Damask is the softest, taffeta stiff and heavy (think jacket labels), and satin a half-way house.

I'd recommend damask for tshirts.


----------



## Omaggio Fratelli (Aug 13, 2007)

Appreciate your help, thanks!!


----------



## Zabulun (Oct 10, 2008)

There are 2 suppliers that offer labels that are nice for T shirts. You can contact both of them and have them send you samples

The Label Factory - custom rhinestone heat transfer, iron on rhinestones, custom heat transfer, iron on heat transfer, custom heat transfer, embroidered patch, iron on patch, sew on patch, woven label, laser labels, printed label, hang tag, clothing 

Printed & Woven Fabric Labels, General Label Manufacturing


----------



## carrotjuice (Apr 25, 2009)

Help! Levi's has a hang tag that I love. I have been searching for several months and I have been unable to figure out the type of material it is. It is thin, bendable and virtually rip resistant. You can however put a fingernail indent in it. It is almost like a very thin faux leather (without the fibers) it is very flat in terms of its sheen...what is it made of? Thanks!


----------



## Bades (Feb 13, 2009)

I find AA tags are pretty soft... are they satin?


----------



## ArtbyTati (Dec 5, 2012)

Anyone have an opinion about printed hot stamp labels? I saw some on one website and they look great, just wondering about durability (will it wash out) and quality?
Thanks


----------



## vnssnsa (Sep 6, 2015)

I would say Damask is the best! It uses among many different brand even high end. It gives you the profession of look. Printed labels is soft but it mainly uses inside the clothing to give detail and washing instruction to the customers. So to be 'catchy' on the shirt. I would go for damask too!


----------



## ArtbyTati (Dec 5, 2012)

vnssnsa said:


> I would say Damask is the best! It uses among many different brand even high end. It gives you the profession of look. Printed labels is soft but it mainly uses inside the clothing to give detail and washing instruction to the customers. So to be 'catchy' on the shirt. I would go for damask too!

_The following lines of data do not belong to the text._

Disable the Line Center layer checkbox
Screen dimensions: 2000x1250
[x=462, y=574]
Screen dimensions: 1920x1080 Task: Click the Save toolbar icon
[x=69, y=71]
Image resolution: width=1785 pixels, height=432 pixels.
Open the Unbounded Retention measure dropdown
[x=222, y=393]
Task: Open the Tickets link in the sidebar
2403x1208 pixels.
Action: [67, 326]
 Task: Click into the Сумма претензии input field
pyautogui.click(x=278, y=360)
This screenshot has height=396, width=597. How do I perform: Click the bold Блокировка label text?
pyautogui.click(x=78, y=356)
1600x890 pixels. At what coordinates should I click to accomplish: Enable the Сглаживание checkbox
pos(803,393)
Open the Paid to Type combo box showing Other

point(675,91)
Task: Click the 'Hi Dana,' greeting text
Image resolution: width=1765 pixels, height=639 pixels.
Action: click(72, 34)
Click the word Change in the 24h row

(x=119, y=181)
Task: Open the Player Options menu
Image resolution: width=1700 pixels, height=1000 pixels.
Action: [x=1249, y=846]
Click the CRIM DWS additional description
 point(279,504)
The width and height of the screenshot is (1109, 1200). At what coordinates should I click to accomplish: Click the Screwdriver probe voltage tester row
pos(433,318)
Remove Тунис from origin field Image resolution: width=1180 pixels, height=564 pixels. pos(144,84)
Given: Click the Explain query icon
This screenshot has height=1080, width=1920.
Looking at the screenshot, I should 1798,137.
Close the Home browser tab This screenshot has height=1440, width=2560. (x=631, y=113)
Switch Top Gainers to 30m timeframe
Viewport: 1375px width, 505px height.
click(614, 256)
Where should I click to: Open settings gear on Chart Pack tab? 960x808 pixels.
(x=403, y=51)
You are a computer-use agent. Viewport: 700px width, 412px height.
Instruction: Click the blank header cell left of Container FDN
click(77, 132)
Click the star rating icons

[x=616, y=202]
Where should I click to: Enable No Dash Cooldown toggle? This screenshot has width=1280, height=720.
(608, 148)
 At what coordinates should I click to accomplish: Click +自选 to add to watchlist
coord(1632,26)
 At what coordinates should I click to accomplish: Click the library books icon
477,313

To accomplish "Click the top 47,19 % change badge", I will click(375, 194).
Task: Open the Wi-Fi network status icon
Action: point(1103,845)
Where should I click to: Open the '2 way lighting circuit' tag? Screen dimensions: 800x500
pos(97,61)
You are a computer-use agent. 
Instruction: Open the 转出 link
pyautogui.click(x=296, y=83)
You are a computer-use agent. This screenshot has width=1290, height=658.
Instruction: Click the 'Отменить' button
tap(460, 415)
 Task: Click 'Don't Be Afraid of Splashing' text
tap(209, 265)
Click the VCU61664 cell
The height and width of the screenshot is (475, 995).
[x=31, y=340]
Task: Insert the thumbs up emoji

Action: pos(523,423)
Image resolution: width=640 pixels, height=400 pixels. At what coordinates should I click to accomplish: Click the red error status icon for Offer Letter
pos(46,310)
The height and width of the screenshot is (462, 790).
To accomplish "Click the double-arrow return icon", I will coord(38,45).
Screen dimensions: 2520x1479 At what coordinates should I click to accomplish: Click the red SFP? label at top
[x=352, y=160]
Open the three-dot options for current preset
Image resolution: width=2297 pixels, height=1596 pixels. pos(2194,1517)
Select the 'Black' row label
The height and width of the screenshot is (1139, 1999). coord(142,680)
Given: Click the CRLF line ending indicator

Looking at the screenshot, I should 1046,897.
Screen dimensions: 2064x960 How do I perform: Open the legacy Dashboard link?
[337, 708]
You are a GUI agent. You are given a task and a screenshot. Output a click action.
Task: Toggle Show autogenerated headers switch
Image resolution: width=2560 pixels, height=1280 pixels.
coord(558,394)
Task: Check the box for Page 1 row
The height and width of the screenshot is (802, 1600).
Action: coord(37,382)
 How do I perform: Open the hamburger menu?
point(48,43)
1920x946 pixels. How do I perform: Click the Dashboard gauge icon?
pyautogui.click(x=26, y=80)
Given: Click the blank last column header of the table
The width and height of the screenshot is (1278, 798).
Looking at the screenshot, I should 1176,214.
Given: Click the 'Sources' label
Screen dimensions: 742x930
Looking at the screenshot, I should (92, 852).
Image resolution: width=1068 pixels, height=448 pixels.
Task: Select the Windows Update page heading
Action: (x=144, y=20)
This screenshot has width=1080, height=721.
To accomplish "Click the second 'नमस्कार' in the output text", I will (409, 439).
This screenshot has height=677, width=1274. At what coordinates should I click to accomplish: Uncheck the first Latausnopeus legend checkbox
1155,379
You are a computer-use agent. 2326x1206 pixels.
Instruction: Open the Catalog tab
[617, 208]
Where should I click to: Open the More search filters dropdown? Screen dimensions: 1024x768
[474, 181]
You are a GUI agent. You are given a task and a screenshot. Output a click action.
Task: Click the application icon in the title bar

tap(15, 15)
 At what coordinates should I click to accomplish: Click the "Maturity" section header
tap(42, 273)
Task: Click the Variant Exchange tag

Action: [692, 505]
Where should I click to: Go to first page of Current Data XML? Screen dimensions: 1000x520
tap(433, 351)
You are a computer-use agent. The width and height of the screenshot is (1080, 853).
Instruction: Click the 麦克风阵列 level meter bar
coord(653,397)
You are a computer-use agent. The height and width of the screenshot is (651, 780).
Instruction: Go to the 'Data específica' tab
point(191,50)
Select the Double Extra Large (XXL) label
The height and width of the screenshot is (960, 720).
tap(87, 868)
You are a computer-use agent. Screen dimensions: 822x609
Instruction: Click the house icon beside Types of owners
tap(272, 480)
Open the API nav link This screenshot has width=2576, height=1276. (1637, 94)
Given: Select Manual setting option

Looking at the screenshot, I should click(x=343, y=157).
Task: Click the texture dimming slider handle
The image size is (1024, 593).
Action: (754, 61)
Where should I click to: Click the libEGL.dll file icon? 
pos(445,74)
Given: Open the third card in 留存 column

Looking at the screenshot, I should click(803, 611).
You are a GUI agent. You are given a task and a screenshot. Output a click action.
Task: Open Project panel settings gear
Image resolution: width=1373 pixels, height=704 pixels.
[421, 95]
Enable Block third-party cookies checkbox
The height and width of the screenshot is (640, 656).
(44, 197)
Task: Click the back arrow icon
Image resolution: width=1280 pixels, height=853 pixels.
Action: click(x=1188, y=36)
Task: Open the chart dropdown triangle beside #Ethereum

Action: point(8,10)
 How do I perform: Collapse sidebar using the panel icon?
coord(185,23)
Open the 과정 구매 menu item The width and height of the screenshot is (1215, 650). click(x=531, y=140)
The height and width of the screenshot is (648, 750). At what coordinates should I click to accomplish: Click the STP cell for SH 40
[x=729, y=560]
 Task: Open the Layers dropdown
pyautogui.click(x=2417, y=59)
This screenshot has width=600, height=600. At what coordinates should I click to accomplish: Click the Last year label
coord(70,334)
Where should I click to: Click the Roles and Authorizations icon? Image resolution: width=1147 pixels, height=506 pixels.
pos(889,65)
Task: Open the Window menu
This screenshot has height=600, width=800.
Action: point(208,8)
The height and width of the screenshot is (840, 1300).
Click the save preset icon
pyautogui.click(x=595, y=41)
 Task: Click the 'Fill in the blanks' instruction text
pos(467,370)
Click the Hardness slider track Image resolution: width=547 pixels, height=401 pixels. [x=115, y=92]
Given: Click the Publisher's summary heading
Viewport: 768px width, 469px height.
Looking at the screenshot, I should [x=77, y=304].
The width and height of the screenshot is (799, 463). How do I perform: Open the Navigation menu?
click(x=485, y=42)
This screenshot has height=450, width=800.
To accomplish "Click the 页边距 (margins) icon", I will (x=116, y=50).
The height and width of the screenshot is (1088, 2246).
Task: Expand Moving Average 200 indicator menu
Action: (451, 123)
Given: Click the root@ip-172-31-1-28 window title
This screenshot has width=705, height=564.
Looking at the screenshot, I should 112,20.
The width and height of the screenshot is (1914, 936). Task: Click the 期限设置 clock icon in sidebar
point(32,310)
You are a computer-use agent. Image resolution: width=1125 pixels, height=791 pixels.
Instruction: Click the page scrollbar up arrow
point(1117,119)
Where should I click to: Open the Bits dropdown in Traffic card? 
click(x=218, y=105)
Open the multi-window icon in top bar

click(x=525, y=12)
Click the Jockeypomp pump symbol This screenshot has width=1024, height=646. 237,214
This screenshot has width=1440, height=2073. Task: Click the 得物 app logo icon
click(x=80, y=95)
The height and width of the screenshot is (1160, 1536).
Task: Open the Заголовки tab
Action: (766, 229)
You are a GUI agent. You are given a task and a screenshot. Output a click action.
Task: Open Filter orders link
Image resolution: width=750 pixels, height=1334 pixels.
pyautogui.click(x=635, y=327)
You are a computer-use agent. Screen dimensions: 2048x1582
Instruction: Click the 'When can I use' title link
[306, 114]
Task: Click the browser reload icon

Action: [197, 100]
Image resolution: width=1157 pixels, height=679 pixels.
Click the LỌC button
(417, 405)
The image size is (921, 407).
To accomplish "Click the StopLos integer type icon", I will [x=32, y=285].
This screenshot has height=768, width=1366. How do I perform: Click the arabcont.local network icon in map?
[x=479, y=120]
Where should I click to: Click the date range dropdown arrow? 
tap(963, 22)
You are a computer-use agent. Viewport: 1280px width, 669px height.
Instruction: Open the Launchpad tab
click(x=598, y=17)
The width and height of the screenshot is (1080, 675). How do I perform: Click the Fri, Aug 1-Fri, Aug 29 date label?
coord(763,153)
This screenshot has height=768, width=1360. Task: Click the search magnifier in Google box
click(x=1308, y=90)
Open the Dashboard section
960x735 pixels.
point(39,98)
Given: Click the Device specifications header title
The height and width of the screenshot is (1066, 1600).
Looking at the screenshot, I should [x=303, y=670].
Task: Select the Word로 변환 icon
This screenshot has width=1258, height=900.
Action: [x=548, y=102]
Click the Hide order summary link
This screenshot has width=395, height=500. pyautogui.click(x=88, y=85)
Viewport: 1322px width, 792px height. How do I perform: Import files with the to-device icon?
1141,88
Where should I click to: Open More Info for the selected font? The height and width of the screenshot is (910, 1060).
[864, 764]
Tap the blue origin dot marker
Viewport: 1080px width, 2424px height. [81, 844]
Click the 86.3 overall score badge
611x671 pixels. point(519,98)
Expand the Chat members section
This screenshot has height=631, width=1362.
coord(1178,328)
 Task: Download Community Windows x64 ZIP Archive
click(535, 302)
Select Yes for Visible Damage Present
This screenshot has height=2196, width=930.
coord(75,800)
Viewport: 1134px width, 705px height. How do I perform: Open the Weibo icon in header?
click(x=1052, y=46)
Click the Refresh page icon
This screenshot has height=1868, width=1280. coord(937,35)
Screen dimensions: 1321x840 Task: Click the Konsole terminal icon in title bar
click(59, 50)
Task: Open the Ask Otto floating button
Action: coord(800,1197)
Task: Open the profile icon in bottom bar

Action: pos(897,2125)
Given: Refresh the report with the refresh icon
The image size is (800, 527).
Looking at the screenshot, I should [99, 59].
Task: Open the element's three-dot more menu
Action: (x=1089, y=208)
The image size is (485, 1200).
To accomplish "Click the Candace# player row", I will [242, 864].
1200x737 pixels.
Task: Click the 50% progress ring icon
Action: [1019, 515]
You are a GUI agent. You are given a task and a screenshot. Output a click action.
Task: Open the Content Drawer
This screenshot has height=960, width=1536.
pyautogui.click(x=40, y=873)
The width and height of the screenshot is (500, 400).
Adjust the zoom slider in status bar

Thanks, I was looking at damask and it does seem really soft. But from what I understand it is the material of the tag itself, right? You can still do woven tag, printed tag, and hot stamp (which I guess is different from regular printed tags?) on the damask fabric. Any preference of method? Thanks


----------



## vnssnsa (Sep 6, 2015)

ArtbyTati said:


> Thanks, I was looking at damask and it does seem really soft. But from what I understand it is the material of the tag itself, right? You can still do woven tag, printed tag, and hot stamp (which I guess is different from regular printed tags?) on the damask fabric. Any preference of method? Thanks


Damask is a type of woven labels. So there is damask woven labels but no damask printed labels. There are few different types in woven labels e.g satin but damask is the best quality. Woven labels or woven tag are weaved by threads from a big machine. Hope this help!


----------